##### Records supplied #####

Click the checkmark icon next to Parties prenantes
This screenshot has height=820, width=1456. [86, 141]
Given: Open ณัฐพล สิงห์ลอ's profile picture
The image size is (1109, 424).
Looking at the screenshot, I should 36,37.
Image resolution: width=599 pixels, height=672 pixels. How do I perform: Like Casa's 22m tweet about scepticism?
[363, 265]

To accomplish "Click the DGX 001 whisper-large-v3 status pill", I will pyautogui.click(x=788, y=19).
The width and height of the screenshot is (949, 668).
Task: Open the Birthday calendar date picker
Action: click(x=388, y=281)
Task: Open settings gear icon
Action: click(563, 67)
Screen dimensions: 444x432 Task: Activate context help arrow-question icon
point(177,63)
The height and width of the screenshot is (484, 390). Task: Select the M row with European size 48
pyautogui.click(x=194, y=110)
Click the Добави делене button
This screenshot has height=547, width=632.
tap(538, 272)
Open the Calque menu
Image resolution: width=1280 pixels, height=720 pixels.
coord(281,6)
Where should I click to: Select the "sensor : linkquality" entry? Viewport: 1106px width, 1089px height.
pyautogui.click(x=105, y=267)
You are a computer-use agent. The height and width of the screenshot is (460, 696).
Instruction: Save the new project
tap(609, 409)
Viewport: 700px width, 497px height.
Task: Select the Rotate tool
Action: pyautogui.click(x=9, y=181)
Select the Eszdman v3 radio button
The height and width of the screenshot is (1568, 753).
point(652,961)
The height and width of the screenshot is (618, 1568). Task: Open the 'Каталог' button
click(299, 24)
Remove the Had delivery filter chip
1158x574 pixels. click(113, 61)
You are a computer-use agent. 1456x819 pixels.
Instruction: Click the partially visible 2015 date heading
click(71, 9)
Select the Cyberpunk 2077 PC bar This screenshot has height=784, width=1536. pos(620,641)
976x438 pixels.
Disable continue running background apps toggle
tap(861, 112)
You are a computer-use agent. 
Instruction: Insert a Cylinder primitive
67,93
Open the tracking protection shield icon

#####

▸ **Directions for this task**
Reproduce verbatim every line of the material from the one containing "Select the Cyberpunk" through the final line, including both.

▸ **Answer to this task**
Select the Cyberpunk 2077 PC bar This screenshot has height=784, width=1536. pos(620,641)
976x438 pixels.
Disable continue running background apps toggle
tap(861, 112)
You are a computer-use agent. 
Instruction: Insert a Cylinder primitive
67,93
Open the tracking protection shield icon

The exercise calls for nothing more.